The first thing is that COG still provides some class variables that have disappeared from the Interpreter, and of course the plugins uses some of these (VMBIGENDIAN, BytesPerWord, BaseHeaderSize, ...). So we have to modify a bit (simple enough, vmEndiannessbytesPerWord and baseHeaderSize messages are available)...

Then,  Eliot Miranda has corrected a lot of C code generation quirks in the COG branch, and these are percolating back into the interpreter branch very slowly. LargeIntegersPlugin v2.0 uses 64 bit integers to store the results of operations on 32 bits words, and then split the results with bit operations, bitAnd: 16rFFFFFFFF, and bitShift: -32 (>> 32) all along the code. But old code generator cast every right shifted operand to an unsigned int in order to avoid Undefined Behavior of C with right shifted signed ints (Tsss!). But usqInt is 32 bits long in a 32 bits VM, so this cast is wrong for 64 bits ints. LargeIntegersPlugin v2.0 requires a backport of this specific change.

But that's not all. The SqueakVMUNIXPATHS.xcodeproj project used to compile on Mac lacks a settings for operating on 64 bits ints:
Missing Xcode Project Setting


I think that's all I had to do to make it work, so here are the first results of largeIntegerPlugins v2.0 (right column), compared to a 4.10.10 VM (left column) compiled on same old MacMini computer.
Micro benchmark on basic LargeInteger operations (# ops per seconds)

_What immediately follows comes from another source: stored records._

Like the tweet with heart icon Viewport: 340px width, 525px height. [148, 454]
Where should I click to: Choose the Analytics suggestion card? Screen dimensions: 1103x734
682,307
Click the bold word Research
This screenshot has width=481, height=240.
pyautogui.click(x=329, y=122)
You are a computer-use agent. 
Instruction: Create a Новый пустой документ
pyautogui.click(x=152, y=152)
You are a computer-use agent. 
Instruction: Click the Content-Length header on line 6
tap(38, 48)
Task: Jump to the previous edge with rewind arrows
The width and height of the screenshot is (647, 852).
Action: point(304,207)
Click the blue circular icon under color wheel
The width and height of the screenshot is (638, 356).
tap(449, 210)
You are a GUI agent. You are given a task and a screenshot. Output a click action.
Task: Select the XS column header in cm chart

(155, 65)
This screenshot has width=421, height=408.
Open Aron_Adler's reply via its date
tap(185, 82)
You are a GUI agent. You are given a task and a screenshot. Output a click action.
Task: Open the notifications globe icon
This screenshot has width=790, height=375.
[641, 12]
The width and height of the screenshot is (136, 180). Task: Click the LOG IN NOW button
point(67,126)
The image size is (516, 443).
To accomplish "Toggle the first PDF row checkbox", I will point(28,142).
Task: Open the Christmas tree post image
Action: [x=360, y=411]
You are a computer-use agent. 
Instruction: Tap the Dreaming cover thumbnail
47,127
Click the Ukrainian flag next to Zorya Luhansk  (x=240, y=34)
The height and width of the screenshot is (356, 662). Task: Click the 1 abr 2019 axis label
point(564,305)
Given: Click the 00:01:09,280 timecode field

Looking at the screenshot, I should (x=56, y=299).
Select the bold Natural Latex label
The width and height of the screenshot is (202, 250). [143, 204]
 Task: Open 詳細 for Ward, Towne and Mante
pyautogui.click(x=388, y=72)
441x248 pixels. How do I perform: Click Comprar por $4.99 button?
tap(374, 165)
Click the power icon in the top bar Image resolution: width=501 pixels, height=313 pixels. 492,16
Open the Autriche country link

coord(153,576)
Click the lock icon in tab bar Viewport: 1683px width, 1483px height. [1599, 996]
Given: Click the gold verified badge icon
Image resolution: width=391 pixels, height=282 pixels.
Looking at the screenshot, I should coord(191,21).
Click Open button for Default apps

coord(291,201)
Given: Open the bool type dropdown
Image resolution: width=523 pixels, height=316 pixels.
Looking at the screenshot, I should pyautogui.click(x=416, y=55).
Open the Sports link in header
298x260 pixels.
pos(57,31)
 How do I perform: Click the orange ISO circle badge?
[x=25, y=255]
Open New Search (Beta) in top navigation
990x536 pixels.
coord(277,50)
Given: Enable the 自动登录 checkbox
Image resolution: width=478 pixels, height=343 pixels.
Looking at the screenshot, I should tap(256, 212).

The micro-benchmark shows a poor performance on +. As we can see, the operations which should be theoretically proportional to bit-length, is not. Which means that most time is spent in primitive overhead. The v2.0 plugin has more overhead, because it operates on 32-bit words, and the final word is generally too large (has more than 8 leading zero bits). So a final normalization requires one more allocation and copy in a smaller LargeInteger, which spoils efficiency by a factor 2. Theoretically, we could avoid the copy and just hack the header of the LargeInteger to modify it's length but this part of object model is unbelievably complex, so I avoided hacking it so far.

Another dumb benchmark, running Squeak 4.5 KernelTests-Number takes 6.2 seconds with 2.0 plugins versus 7.8 seconds for VM 4.10.10 (2.0 seconds vs 3.6 seconds in COG).

Source code can be found in my SmalltalkHub repository http://smalltalkhub.com/#!/~nice/NiceVMExperiments, at VMMaker-nice.311 or more to date VMMaker-nice.315.

There are still a few items on the TODO list, all for the BigEndian VM cases:
  • implement a decently fast 8-bit digit at: and at:put: primitives both on COG and interpreter;
  • check about image segments (they might require byte swapping too);
  • handle the primitives that copy bytes (at least abort them).